== The task ==
In the records below, find the lines that include "toolbar" and copy each.

____________________

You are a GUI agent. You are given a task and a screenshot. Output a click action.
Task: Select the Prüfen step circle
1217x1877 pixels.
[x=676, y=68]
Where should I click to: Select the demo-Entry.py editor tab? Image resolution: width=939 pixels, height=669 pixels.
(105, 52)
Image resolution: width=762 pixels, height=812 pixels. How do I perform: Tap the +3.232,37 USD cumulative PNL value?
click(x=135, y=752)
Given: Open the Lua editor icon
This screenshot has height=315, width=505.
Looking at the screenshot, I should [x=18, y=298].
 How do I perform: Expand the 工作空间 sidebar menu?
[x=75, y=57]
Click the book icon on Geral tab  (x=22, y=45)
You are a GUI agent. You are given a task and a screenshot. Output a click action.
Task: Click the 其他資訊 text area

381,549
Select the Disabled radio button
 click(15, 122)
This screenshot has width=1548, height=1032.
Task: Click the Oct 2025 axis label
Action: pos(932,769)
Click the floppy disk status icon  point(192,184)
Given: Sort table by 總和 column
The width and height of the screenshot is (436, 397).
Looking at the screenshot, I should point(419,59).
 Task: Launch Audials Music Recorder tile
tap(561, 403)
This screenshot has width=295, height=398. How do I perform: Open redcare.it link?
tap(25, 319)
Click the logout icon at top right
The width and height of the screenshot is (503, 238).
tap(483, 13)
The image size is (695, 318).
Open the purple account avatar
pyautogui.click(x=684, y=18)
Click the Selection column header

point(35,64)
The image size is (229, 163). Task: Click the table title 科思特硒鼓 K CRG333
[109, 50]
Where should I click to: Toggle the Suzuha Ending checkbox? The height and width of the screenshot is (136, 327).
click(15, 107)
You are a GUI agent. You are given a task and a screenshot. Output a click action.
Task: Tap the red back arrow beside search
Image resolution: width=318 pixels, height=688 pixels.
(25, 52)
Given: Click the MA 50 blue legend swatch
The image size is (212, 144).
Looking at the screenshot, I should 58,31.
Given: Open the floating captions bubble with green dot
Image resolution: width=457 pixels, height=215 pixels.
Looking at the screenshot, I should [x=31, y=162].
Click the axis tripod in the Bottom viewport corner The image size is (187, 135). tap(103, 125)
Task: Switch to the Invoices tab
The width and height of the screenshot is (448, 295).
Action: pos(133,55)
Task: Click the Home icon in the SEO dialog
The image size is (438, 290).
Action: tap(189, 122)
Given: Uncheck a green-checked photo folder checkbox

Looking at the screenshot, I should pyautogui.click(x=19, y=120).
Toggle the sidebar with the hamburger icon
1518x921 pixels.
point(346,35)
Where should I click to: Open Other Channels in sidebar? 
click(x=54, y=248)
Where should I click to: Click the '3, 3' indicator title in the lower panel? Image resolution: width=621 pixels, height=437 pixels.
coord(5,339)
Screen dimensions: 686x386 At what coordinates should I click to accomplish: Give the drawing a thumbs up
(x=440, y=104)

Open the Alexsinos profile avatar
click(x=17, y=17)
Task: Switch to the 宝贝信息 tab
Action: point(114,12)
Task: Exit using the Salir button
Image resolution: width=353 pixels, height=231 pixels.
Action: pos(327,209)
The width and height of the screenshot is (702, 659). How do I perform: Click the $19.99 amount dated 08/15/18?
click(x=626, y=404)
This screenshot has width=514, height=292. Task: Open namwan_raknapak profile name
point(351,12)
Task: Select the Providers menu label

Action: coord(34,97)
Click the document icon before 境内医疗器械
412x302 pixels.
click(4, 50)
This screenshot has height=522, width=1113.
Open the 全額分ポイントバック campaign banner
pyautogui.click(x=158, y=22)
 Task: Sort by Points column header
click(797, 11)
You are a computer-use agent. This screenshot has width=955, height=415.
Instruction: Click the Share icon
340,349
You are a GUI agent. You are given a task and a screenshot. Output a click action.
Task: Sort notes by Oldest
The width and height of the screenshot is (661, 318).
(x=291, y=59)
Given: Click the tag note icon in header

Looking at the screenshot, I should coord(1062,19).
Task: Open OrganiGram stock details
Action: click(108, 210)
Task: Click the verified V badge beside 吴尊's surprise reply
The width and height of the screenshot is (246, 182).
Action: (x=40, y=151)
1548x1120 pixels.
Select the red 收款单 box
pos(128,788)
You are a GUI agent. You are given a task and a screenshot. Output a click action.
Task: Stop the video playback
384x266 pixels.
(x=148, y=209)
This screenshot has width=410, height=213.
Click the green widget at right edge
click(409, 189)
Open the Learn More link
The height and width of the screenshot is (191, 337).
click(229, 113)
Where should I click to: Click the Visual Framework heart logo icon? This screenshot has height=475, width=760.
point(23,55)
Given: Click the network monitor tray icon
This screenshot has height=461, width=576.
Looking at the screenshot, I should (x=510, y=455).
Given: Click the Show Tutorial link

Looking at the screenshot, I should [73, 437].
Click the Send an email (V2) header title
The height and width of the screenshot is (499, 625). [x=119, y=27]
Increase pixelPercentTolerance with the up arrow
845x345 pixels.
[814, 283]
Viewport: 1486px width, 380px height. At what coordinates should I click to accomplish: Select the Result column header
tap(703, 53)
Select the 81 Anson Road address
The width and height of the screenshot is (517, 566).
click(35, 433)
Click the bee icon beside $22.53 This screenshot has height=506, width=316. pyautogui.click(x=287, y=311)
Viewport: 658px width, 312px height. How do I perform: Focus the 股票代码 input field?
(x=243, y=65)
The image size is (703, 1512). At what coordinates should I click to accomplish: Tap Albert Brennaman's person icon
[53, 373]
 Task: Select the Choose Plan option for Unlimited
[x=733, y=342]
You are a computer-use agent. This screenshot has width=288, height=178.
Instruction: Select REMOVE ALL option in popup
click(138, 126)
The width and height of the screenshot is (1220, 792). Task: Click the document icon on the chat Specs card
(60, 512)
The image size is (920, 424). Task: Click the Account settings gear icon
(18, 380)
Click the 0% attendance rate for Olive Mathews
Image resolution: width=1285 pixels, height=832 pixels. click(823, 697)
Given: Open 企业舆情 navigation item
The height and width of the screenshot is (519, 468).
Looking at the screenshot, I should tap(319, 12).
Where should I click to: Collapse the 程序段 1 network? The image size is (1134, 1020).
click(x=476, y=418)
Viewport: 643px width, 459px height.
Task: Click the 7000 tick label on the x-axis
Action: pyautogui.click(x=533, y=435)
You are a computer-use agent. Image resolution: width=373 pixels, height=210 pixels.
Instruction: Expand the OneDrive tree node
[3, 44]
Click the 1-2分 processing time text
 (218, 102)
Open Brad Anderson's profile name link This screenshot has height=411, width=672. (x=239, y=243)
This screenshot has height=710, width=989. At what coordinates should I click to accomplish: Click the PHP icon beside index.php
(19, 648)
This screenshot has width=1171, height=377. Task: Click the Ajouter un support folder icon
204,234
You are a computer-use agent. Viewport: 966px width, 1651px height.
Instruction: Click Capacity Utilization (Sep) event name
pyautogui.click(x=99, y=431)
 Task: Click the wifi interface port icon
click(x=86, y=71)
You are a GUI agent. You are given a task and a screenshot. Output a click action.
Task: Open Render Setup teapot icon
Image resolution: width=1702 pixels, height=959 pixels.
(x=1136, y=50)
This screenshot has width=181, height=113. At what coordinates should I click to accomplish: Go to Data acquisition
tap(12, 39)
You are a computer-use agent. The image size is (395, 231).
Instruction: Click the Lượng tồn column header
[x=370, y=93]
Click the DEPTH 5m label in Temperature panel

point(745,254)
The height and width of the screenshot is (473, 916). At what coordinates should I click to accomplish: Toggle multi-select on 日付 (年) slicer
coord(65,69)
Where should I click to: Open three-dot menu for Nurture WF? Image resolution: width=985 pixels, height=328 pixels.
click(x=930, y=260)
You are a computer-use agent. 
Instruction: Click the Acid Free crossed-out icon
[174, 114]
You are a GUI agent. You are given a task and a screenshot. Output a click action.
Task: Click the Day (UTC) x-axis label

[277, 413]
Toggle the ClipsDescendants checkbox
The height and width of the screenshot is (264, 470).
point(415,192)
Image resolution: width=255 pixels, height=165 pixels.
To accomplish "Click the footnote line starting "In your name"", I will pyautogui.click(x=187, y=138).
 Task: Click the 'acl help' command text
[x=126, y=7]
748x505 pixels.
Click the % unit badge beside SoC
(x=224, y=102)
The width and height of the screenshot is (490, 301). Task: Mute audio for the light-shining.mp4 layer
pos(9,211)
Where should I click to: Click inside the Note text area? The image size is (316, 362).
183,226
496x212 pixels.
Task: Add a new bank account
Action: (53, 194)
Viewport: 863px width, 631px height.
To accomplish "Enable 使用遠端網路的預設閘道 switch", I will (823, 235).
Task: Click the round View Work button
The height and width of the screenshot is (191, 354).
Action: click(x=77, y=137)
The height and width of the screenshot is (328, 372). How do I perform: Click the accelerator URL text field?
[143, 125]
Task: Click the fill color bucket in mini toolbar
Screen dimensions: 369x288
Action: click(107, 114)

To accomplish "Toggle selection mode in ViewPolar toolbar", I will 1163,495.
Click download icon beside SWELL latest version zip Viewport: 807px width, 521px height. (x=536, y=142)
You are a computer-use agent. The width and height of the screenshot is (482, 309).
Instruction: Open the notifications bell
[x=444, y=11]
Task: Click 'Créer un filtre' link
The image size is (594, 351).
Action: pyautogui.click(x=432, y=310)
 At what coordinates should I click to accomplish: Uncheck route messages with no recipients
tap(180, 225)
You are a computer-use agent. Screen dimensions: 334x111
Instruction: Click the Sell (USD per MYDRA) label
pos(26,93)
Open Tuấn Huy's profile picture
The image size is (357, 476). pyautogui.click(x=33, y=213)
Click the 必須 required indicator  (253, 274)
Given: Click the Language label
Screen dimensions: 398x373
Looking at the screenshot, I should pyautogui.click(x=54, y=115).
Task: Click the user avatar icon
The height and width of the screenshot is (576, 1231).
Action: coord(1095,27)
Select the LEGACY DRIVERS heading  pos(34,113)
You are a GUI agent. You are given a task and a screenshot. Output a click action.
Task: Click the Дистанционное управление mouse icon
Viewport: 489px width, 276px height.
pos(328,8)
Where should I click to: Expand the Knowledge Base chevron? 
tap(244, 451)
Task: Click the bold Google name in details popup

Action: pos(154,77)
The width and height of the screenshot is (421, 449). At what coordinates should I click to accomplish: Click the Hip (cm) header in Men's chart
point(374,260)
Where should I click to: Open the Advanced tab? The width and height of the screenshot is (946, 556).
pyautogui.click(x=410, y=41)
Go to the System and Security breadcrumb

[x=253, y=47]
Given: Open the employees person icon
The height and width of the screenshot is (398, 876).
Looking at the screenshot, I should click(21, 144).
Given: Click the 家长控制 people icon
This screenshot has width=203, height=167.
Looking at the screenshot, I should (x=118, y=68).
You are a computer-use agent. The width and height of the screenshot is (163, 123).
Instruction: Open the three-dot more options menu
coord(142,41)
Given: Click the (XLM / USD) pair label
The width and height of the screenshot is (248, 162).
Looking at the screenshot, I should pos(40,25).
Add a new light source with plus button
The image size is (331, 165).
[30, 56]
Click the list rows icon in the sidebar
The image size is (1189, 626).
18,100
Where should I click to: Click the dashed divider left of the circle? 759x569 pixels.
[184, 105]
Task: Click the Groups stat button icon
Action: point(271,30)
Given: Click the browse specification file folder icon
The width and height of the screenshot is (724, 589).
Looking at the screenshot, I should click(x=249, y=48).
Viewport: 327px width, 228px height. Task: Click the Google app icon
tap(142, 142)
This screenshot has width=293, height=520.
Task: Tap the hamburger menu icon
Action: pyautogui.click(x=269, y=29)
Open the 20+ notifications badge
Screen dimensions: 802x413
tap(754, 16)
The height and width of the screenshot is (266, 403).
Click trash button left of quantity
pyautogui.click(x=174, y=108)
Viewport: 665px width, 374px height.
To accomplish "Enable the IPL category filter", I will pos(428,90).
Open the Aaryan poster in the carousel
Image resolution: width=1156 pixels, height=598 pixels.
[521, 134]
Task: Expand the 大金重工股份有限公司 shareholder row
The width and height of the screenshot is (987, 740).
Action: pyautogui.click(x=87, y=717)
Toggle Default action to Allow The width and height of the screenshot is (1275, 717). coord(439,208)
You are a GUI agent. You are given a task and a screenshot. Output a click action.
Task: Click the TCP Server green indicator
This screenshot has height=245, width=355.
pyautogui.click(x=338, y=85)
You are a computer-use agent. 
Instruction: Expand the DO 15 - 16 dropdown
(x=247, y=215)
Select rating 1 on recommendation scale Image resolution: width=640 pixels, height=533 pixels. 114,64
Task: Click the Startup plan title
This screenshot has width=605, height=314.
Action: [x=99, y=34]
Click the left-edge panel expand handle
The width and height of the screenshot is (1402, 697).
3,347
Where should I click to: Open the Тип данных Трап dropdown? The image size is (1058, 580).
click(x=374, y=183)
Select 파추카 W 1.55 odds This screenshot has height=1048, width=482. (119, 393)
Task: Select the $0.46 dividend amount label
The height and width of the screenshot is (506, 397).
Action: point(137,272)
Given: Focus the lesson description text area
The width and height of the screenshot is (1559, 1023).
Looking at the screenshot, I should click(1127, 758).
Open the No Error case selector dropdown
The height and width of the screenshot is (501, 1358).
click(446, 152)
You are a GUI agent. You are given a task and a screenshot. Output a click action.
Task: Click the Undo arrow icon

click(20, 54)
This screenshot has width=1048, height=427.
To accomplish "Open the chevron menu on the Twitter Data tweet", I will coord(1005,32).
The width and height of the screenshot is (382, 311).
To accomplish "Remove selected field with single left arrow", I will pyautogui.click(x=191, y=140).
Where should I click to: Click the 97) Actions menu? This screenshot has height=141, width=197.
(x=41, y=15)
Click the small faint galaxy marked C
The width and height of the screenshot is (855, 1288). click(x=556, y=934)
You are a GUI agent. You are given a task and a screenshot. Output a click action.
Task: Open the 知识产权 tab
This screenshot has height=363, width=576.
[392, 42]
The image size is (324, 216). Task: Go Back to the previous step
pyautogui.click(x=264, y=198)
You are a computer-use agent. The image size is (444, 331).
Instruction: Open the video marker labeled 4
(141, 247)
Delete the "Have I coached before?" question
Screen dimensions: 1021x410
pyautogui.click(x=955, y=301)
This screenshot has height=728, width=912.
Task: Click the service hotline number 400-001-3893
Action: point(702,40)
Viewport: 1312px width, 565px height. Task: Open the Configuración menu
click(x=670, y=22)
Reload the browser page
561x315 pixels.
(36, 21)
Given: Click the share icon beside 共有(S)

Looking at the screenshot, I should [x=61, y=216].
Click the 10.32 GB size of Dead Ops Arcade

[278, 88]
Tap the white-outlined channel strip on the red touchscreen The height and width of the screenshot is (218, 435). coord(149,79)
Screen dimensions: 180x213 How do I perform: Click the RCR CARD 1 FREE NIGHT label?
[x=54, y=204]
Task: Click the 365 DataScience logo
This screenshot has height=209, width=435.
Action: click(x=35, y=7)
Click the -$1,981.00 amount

____________________

== Output for this task ==
Task: Click the fill color bucket in mini toolbar
To accomplish "Toggle selection mode in ViewPolar toolbar", I will 1163,495.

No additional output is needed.